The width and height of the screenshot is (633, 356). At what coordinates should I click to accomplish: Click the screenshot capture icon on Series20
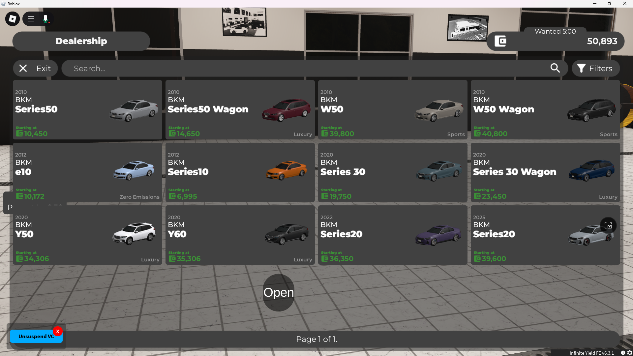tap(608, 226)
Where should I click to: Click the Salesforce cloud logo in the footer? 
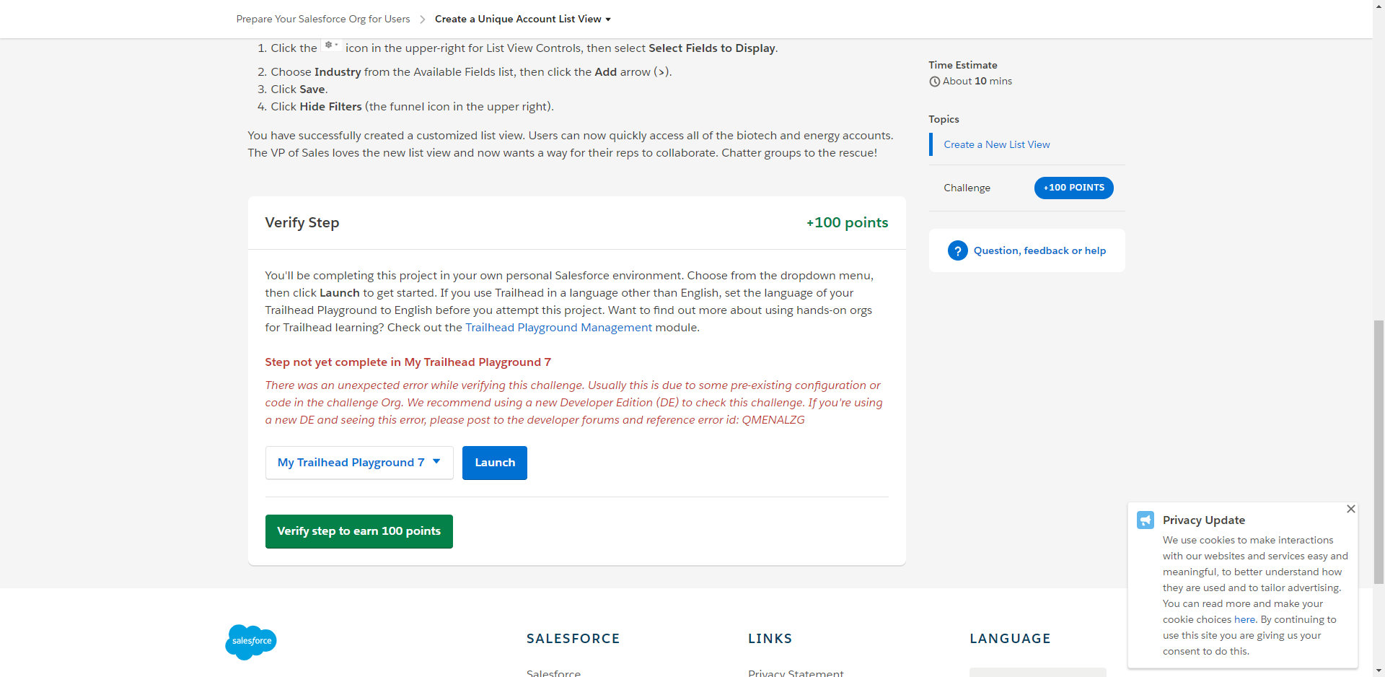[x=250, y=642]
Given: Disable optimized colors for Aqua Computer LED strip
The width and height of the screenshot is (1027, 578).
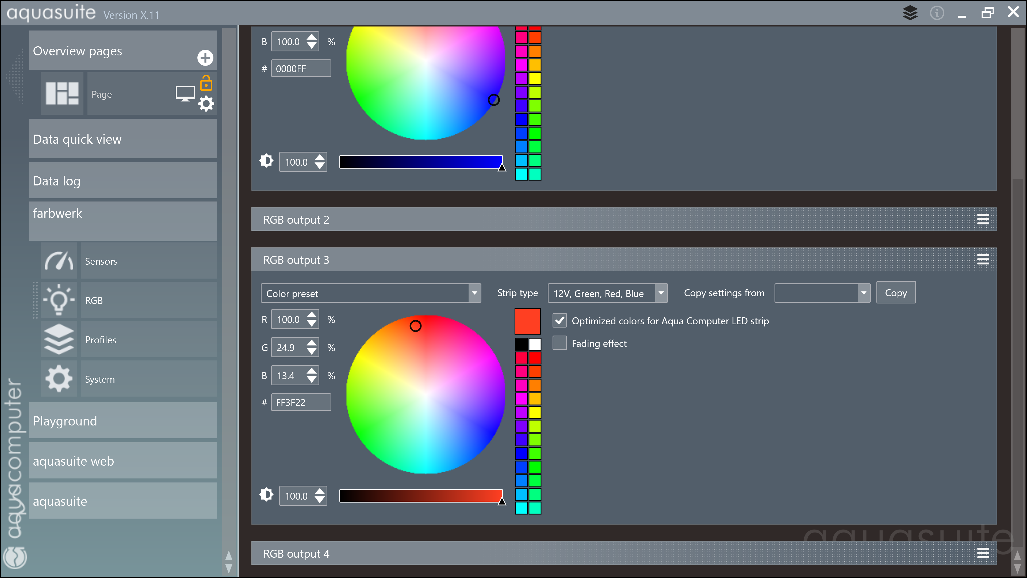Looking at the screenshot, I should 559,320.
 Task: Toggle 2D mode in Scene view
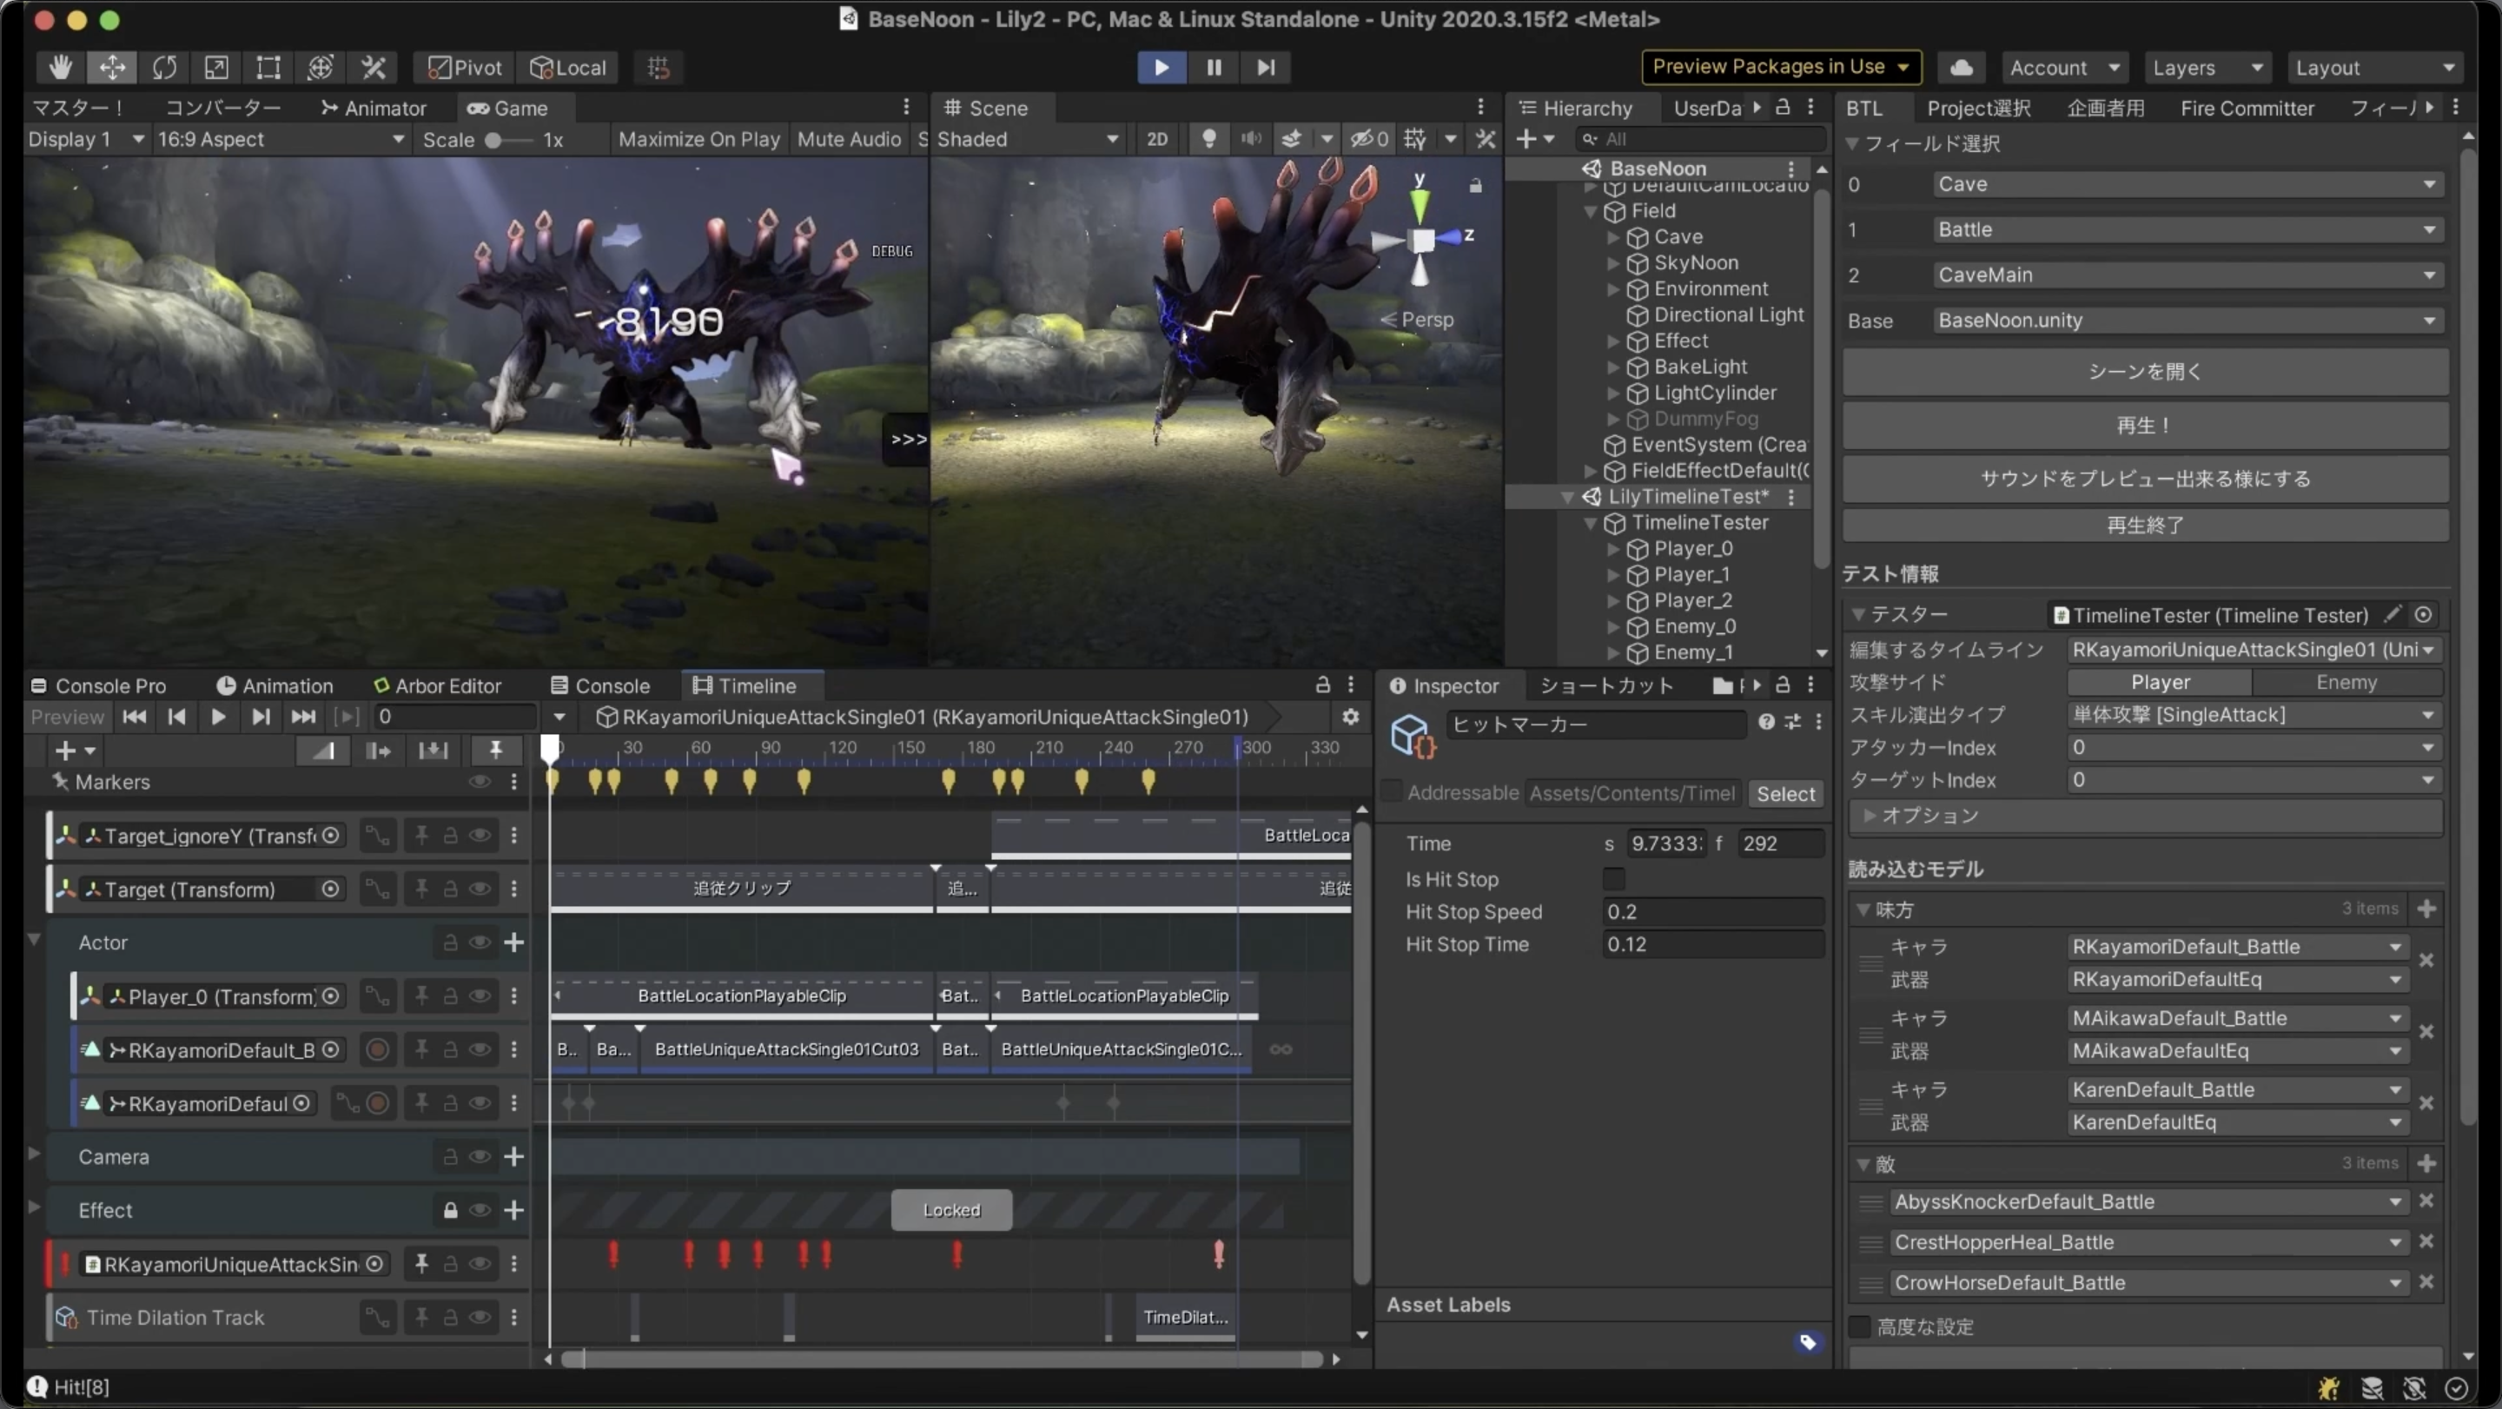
########################################
**PROBLEM DETAILS:**
Only the pictures are to be omitted; restate everything else above exactly.

**ANSWER TO THIS EXERCISE:**
The width and height of the screenshot is (633, 356). At what coordinates should I click to accomplish: Click the screenshot capture icon on Series20
tap(608, 226)
Where should I click to: Click the Salesforce cloud logo in the footer? 
[x=250, y=642]
Given: Disable optimized colors for Aqua Computer LED strip
The width and height of the screenshot is (1027, 578).
Looking at the screenshot, I should 559,320.
 Task: Toggle 2D mode in Scene view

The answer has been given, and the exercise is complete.